● READING PASSAGE:
◆ ◆ ◆

A significant percentage of enforcement actions are based upon in or out-of state guilty pleas to either misdemeanors or felonies under the Drug Act or felonies (typically sexual assault) involved in the professional practice. The Boards are collaterally prosecuting every licensee convicted of any offense involving drugs, the violations of norms of practice of that specific profession, or crimes of moral turpitude. The criminal offense, whether drugs, DUI, or a practice related sexual offense does not have to occur in Pennsylvania. Having the right criminal attorney fighting the underlying criminal prosecution is paramount to avoiding collateral licensing prosecution.  I handle all of these criminal cases in Pennsylvania and New Jersey.  Call me to discuss the underlying criminal charges.

Out-of-state licensee’s disciplinary actions reveal a pattern of significantly harsher disciplinary outcomes. Apparently many of these licensees’ indefinite or automatic suspensions are based upon decisions to not contest the Pennsylvania disciplinary action or licensees fighting their case without counsel. Either choice is the worst possible way to address a Pennsylvania based disciplinary action. Every out-of-state licensee should fight each and every disciplinary action.

Please call me to discuss the heightened enforcement environment in Pennsylvania and your pending disciplinary action. Do not attempt to handle these cases on your own. Pennsylvania’s licensing board prosecuting attorneys are much more familiar with appropriate potential negotiating positions then the licensee. The number of professionals I represent before the various boards, and my current pending case load with the same prosecutor on your case, uniquely positions me to fight your case.

The Drug Act — Pa Doctors’ Reporting Responsibilities for Arrest, Conviction, and Automatic Suspensions

Every day I read appellate cases that review disciplinary decisions of Pennsylvania’s licensing boards. A recent case discusses physicians’ unique arrest and conviction reporting responsibility to the State Board of Medicine.  Physician’s reporting of arrests versus convictions depends on the crime involved.

Pennsylvania’s MCare’s law regarding malpractice insurance coverage, 40 P.S. § 1303. 903(4), identifies physician’s reporting responsibilities if a professional liability claim is asserted them, disciplinary action taken against them from another jurisdiction, criminal sentencing for any case, and the arrest of a physician in four very limited classes of crimes. These offenses are:

  • following offenses in this Commonwealth or another state:
    • (i)  18 Pa.C.S. Ch. 25 (relating to criminal homicide);
    • (iii)  18 Pa.C.S. Ch. 31 (relating to sexual offenses).
    • (iv)  A violation of the act of April 14, 1972 (P.L. 233, No. 64), known as The Controlled Substance, Drug, Device and Cosmetic Act.
Physicians’ limited reporting responsibilities means arrests for following offenses does not trigger reporting to the state: domestic violence offenses, DUI’s offenses, theft offenses, or a string of federal related non-drug criminal arrest offenses.   Physicians do have to report arrests alleging a sex offense, homicide, aggravated assault, and a violation under the Drug Act.

◆ ◆ ◆

● ENTRIES SUPPLIED:
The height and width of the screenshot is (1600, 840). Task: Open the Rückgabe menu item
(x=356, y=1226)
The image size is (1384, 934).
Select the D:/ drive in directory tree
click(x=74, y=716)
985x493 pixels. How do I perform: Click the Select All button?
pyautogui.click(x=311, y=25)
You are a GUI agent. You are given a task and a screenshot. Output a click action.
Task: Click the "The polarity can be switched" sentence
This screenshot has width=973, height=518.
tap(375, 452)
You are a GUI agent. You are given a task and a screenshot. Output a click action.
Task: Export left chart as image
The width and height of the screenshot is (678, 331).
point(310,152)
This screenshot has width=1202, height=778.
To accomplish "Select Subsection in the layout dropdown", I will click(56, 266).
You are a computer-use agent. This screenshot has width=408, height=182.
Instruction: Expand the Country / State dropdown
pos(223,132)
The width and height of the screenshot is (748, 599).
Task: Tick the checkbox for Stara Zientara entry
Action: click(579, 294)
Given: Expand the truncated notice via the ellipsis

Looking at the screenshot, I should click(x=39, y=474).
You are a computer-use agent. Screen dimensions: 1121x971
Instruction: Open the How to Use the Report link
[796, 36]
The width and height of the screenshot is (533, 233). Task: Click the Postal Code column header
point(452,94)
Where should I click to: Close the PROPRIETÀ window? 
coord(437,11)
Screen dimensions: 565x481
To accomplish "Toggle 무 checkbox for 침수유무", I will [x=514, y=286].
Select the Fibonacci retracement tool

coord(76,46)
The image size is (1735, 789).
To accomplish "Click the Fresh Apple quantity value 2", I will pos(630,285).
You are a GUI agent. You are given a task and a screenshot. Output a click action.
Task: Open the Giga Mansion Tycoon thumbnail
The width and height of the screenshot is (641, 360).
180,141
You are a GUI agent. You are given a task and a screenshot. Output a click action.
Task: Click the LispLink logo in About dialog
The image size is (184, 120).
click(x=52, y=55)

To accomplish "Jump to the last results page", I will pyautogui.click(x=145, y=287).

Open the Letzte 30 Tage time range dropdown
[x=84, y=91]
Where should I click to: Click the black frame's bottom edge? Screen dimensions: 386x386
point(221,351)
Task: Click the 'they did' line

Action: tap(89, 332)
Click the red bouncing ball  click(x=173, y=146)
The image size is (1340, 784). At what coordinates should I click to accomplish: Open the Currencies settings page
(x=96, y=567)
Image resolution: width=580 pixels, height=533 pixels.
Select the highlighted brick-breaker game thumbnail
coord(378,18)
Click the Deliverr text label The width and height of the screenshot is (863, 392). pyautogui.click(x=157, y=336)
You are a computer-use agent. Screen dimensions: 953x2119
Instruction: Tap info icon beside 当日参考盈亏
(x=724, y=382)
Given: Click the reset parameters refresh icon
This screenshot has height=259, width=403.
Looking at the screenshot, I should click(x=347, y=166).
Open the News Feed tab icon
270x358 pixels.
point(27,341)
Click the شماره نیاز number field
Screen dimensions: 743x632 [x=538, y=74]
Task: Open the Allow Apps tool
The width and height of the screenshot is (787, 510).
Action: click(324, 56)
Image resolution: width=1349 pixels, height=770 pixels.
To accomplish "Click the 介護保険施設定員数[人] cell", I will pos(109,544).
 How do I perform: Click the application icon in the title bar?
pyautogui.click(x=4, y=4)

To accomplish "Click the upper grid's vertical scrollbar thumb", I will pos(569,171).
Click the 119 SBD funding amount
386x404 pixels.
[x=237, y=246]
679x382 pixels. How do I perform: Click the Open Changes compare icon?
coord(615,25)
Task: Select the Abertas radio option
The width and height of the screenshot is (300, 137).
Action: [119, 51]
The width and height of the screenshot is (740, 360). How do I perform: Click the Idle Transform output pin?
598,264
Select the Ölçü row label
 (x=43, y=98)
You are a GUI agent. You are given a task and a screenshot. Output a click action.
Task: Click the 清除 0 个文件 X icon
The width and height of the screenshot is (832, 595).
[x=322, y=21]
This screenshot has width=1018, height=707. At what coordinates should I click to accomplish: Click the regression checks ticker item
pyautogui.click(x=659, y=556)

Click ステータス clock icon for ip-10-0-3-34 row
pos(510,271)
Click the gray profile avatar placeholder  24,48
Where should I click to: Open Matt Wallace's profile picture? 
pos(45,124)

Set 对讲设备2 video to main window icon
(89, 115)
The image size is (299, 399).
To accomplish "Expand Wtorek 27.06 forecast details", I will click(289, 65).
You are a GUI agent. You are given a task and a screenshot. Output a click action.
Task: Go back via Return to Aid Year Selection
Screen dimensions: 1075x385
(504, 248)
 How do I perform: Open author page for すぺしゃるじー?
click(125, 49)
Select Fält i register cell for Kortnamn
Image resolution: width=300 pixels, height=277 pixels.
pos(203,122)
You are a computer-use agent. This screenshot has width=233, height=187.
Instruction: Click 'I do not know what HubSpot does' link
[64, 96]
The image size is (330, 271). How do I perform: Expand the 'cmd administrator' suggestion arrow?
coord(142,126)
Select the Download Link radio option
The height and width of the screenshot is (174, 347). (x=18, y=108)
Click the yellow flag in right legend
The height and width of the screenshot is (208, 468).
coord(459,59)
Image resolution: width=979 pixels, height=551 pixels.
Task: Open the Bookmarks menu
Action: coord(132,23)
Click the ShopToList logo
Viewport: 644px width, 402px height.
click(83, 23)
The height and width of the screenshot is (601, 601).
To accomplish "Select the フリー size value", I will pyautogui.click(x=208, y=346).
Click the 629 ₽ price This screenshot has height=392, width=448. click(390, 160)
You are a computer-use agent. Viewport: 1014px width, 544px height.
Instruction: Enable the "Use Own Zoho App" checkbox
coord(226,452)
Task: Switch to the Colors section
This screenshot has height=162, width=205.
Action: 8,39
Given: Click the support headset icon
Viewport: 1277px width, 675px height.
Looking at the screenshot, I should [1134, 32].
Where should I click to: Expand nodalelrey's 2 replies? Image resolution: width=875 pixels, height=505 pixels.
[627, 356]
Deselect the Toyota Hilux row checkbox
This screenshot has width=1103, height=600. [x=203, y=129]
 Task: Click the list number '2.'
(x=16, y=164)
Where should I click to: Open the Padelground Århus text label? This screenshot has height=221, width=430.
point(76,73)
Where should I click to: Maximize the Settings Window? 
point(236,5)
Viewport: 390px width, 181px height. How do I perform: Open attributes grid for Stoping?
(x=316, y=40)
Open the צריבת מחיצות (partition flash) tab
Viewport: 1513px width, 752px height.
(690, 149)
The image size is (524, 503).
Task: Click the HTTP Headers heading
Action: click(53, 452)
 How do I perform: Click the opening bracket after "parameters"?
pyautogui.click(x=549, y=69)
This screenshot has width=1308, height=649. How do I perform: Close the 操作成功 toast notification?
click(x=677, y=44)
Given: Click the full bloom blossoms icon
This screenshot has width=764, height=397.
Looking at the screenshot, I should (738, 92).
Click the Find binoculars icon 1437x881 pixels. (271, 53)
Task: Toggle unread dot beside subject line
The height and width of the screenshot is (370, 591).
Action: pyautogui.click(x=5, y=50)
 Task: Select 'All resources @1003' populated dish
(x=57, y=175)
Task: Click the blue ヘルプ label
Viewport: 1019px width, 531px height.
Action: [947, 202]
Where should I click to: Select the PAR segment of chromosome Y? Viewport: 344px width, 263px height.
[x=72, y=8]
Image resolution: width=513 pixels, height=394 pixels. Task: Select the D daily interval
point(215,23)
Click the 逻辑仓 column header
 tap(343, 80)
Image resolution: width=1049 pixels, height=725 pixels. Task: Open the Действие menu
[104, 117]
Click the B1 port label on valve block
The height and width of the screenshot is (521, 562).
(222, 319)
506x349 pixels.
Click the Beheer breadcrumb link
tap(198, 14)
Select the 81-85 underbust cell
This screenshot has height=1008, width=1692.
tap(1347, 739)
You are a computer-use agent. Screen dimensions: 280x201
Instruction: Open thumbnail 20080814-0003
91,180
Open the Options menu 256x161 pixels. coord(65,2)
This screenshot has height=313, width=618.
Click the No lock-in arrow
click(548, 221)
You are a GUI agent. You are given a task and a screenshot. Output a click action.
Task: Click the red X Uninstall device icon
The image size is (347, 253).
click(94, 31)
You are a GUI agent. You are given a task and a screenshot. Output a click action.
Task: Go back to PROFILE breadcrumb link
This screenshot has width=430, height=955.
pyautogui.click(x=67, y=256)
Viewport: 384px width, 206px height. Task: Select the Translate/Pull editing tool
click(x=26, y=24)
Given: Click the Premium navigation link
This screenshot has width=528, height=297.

◆ ◆ ◆

● TO DO:
[A] Please say whether each statement agrees with the Pennsylvania licensing passage, answering yes or no and quoting the deciding words from it. (i) The criminal offense behind a collateral licensing prosecution must take place in Pennsylvania. (ii) A physician must report an arrest for a DUI offense to the state. (iii) A physician must report an arrest alleging homicide.
[B] Carry on the Pennsylvania licensing passage from its final sentence.

● REPLIES:
[A]
(i) No: "The criminal offense, whether drugs, DUI, or a practice related sexual offense does not have to occur in Pennsylvania."
(ii) No: "arrests for following offenses does not trigger reporting to the state: domestic violence offenses, DUI’s offenses"
(iii) Yes: "Physicians do have to report arrests alleging a sex offense, homicide, aggravated assault, and a violation under the Drug Act."

[B]
Understanding what offenses are Drug Act offenses, not just possession or selling drugs, under The Act that are important.  Drug Act charges include patient record keeping, charting issues, and properly recording and dispensing medications.  Section 780-111 of the Drug Act focuses  on professional prescription, administration, and dispensing of drugs.  Here, the Act states:
  • (a)  Except when dispensed or administered directly to the patient by a practitioner or his authorized agent, other than a pharmacist, to an ultimate user, no controlled substance in Schedule II, may be dispensed without the written prescription of a practitioner, except in emergency situations, as prescribed by the secretary by regulation. No prescription for a controlled substance in Schedule II may be refilled.
  • (b)  Except when dispensed directly by a practitioner, other than a pharmacist, to an ultimate user, no controlled substance in Schedule III or IV, may be dispensed without a written or oral prescription. Such prescriptions shall not be filled or refilled more than six months after the date thereof or be refilled more than five times after the date of the prescription unless renewed by the practitioner.
  • (c)  No controlled substance in Schedule V may be distributed or dispensed for other than a medicinal purpose.
  • (d)  A practitioner may prescribe, administer, or dispense a controlled substance or other drug or device only (i) in good faith in the course of his professional practice, (ii) within the scope of the patient relationship, and (iii) in accordance with treatment principles accepted by a responsible segment of the medical profession. A practitioner may cause a controlled substance, other drug or device or drug to be administered by a professional assistant under his direction and supervision.
  • (d.1)  A practitioner shall not prescribe, administer or dispense any anabolic steroid for the purpose of enhancing a person’s performance in an exercise, sport or game. A practitioner may not prescribe, administer or dispense any anabolic steroid for the purpose of hormonal manipulation intended to increase muscle mass, strength or weight except when medically necessary.
  • (e)  A veterinarian may prescribe, administer, or dispense a controlled substance, other drug or device only (i) in good faith in the course of his professional practice, and (ii) not for use by a human being. He may cause a controlled substance, other drug or device to be administered by a professional assistant under his direction and supervision.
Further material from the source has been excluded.